* **REQUEST**
Copy out all of the following records exactly as they stand, without changing anything.

RAW RECORDS start

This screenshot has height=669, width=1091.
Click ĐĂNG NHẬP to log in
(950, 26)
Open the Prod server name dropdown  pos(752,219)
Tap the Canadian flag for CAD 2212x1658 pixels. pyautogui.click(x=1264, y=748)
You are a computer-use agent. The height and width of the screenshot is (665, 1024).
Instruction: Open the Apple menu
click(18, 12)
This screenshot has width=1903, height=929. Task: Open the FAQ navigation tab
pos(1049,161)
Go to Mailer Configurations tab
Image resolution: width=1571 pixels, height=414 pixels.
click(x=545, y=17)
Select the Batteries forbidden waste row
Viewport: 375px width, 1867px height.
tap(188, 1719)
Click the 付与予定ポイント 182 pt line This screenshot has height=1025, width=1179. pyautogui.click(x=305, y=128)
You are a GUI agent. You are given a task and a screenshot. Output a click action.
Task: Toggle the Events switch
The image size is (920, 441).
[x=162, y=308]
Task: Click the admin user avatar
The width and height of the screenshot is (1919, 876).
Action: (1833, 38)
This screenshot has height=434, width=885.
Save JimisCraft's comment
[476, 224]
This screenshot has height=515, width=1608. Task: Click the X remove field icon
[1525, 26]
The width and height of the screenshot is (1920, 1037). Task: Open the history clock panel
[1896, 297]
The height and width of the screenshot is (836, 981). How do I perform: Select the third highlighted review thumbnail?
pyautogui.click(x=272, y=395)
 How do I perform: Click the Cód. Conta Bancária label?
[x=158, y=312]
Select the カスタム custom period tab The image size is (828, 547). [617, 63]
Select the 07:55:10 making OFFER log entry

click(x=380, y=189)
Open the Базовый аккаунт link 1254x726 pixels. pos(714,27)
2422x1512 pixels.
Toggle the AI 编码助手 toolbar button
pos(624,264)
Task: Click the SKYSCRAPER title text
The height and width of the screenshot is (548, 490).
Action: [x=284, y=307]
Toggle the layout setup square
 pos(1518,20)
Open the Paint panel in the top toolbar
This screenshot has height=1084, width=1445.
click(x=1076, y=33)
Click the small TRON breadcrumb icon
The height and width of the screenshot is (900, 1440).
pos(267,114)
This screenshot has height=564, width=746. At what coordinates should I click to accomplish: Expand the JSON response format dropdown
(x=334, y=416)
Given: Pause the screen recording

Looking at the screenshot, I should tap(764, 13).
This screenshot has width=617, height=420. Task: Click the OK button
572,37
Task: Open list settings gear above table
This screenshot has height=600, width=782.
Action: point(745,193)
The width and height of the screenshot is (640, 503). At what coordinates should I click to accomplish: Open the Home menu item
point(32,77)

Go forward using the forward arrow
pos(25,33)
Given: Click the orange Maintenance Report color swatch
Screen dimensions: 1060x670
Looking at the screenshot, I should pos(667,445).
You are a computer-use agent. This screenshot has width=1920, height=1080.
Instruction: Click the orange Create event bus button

RAW RECORDS end

* **SOLUTION TO THE PROBLEM**
This screenshot has height=669, width=1091.
Click ĐĂNG NHẬP to log in
(950, 26)
Open the Prod server name dropdown  pos(752,219)
Tap the Canadian flag for CAD 2212x1658 pixels. pyautogui.click(x=1264, y=748)
You are a computer-use agent. The height and width of the screenshot is (665, 1024).
Instruction: Open the Apple menu
click(18, 12)
This screenshot has width=1903, height=929. Task: Open the FAQ navigation tab
pos(1049,161)
Go to Mailer Configurations tab
Image resolution: width=1571 pixels, height=414 pixels.
click(x=545, y=17)
Select the Batteries forbidden waste row
Viewport: 375px width, 1867px height.
tap(188, 1719)
Click the 付与予定ポイント 182 pt line This screenshot has height=1025, width=1179. pyautogui.click(x=305, y=128)
You are a GUI agent. You are given a task and a screenshot. Output a click action.
Task: Toggle the Events switch
The image size is (920, 441).
[x=162, y=308]
Task: Click the admin user avatar
The width and height of the screenshot is (1919, 876).
Action: (1833, 38)
This screenshot has height=434, width=885.
Save JimisCraft's comment
[476, 224]
This screenshot has height=515, width=1608. Task: Click the X remove field icon
[1525, 26]
The width and height of the screenshot is (1920, 1037). Task: Open the history clock panel
[1896, 297]
The height and width of the screenshot is (836, 981). How do I perform: Select the third highlighted review thumbnail?
pyautogui.click(x=272, y=395)
 How do I perform: Click the Cód. Conta Bancária label?
[x=158, y=312]
Select the カスタム custom period tab The image size is (828, 547). [617, 63]
Select the 07:55:10 making OFFER log entry

click(x=380, y=189)
Open the Базовый аккаунт link 1254x726 pixels. pos(714,27)
2422x1512 pixels.
Toggle the AI 编码助手 toolbar button
pos(624,264)
Task: Click the SKYSCRAPER title text
The height and width of the screenshot is (548, 490).
Action: [x=284, y=307]
Toggle the layout setup square
 pos(1518,20)
Open the Paint panel in the top toolbar
This screenshot has height=1084, width=1445.
click(x=1076, y=33)
Click the small TRON breadcrumb icon
The height and width of the screenshot is (900, 1440).
pos(267,114)
This screenshot has height=564, width=746. At what coordinates should I click to accomplish: Expand the JSON response format dropdown
(x=334, y=416)
Given: Pause the screen recording

Looking at the screenshot, I should tap(764, 13).
This screenshot has width=617, height=420. Task: Click the OK button
572,37
Task: Open list settings gear above table
This screenshot has height=600, width=782.
Action: point(745,193)
The width and height of the screenshot is (640, 503). At what coordinates should I click to accomplish: Open the Home menu item
point(32,77)

Go forward using the forward arrow
pos(25,33)
Given: Click the orange Maintenance Report color swatch
Screen dimensions: 1060x670
Looking at the screenshot, I should pos(667,445).
You are a computer-use agent. This screenshot has width=1920, height=1080.
Instruction: Click the orange Create event bus button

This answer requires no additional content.